§ WHAT TO DO:
Please return only the lines from the one holding "ACCEPTER (110, 2556)" through the one holding "[Ajouter ce bien à votre sélection] (13, 205)", exactly as they appear in the records below, both ends included.

§ RECORD SET:
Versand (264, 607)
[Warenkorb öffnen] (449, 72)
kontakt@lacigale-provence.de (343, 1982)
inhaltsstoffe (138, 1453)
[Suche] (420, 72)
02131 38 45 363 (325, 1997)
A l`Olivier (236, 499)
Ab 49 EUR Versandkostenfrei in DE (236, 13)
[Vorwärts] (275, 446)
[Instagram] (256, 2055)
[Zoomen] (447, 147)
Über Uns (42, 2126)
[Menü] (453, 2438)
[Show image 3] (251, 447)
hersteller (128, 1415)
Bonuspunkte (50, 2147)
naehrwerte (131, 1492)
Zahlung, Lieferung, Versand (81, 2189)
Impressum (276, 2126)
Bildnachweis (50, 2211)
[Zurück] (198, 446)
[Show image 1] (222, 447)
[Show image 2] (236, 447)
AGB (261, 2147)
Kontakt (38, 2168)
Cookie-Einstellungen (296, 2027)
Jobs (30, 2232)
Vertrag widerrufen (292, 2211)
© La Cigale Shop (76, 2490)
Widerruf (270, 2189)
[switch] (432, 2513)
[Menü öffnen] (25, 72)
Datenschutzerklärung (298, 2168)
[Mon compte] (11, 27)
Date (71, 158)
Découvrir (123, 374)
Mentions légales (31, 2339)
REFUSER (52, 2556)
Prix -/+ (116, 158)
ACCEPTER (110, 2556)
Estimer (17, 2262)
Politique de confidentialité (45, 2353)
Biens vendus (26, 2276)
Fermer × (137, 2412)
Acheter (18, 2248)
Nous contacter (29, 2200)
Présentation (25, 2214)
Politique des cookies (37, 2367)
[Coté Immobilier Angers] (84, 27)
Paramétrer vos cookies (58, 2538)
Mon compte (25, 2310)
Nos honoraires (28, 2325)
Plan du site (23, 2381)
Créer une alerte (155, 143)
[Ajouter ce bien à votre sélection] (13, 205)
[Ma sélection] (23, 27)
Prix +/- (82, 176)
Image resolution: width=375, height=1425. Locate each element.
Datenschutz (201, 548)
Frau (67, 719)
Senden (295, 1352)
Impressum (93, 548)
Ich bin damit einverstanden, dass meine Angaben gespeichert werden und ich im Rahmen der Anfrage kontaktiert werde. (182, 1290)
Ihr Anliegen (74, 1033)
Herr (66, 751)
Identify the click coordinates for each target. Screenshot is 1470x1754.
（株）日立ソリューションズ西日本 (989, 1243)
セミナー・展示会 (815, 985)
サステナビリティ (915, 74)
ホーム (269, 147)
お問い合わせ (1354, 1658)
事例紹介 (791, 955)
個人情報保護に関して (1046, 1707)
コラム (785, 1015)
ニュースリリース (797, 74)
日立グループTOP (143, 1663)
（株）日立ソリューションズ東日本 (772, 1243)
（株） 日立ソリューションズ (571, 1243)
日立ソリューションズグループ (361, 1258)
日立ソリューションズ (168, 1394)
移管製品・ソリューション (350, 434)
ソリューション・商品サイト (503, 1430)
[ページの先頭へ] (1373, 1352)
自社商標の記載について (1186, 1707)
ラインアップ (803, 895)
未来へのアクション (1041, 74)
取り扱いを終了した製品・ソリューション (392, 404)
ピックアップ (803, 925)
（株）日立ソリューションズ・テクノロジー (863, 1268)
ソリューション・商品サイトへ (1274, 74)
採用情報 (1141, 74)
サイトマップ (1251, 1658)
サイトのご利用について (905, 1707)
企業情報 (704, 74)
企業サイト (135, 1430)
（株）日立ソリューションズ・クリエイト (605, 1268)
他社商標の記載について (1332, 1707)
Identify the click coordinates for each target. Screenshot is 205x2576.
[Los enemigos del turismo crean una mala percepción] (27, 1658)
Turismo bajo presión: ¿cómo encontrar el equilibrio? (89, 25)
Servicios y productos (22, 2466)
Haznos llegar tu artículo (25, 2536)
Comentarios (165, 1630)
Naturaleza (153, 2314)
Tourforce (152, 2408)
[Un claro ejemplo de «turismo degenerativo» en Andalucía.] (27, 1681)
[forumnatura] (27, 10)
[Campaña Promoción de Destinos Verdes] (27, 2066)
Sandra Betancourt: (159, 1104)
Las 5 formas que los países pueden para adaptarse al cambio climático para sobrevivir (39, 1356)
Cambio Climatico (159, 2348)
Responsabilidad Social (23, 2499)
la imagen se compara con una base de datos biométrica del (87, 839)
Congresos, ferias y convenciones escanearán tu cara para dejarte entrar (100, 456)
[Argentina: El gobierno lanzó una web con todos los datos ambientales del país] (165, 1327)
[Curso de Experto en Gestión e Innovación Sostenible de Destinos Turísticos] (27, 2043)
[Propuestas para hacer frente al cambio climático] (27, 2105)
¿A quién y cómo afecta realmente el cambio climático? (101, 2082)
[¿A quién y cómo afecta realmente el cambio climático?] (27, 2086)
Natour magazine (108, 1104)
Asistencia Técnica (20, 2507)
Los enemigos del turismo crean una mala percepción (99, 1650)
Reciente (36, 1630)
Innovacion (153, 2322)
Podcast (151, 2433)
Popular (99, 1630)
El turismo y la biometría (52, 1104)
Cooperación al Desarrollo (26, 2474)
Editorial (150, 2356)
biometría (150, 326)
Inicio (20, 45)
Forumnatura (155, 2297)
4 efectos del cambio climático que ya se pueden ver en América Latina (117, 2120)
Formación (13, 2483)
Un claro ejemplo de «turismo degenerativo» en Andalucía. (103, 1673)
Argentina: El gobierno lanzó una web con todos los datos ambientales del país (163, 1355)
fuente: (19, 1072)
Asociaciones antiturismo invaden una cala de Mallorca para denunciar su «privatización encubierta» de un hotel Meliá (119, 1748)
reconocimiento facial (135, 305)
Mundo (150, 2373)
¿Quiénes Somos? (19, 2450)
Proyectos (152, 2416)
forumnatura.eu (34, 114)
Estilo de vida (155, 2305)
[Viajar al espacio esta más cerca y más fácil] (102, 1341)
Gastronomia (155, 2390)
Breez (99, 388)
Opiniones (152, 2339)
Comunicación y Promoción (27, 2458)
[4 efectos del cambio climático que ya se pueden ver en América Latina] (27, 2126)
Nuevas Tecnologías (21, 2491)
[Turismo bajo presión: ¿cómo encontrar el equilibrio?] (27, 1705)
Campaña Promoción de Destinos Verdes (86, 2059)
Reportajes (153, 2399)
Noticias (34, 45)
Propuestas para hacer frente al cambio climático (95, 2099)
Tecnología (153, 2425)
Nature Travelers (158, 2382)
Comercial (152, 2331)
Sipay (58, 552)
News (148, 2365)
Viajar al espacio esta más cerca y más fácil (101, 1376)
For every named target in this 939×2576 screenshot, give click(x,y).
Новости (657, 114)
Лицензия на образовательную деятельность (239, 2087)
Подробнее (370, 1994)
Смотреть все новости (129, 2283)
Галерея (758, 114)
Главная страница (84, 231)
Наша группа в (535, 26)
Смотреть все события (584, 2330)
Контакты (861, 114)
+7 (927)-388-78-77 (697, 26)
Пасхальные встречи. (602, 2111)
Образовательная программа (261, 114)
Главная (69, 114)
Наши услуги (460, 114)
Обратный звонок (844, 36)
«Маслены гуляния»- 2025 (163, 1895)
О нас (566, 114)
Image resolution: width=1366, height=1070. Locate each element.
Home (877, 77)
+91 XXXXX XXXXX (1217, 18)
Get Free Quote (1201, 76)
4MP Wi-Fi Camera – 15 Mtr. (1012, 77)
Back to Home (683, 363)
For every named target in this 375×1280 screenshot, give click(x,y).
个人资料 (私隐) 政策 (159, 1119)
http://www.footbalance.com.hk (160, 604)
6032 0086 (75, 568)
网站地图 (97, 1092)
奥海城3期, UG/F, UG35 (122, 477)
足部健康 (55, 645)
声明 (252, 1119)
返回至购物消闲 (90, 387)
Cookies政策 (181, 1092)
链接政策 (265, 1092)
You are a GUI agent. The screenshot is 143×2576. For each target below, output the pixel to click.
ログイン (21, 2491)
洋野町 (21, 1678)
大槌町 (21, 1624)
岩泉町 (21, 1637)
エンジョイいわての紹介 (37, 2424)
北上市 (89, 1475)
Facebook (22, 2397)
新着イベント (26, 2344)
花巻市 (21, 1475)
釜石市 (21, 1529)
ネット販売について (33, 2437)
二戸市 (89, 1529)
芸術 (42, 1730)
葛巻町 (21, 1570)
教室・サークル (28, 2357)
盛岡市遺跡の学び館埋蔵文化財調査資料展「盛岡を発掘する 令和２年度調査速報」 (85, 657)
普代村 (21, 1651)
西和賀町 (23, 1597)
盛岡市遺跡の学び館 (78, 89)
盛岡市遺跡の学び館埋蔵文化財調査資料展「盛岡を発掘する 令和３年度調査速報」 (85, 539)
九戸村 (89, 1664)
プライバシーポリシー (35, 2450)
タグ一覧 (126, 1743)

§ TASK RESPONSE:
ACCEPTER (110, 2556)
Estimer (17, 2262)
Politique de confidentialité (45, 2353)
Biens vendus (26, 2276)
Fermer × (137, 2412)
Acheter (18, 2248)
Nous contacter (29, 2200)
Présentation (25, 2214)
Politique des cookies (37, 2367)
[Coté Immobilier Angers] (84, 27)
Paramétrer vos cookies (58, 2538)
Mon compte (25, 2310)
Nos honoraires (28, 2325)
Plan du site (23, 2381)
Créer une alerte (155, 143)
[Ajouter ce bien à votre sélection] (13, 205)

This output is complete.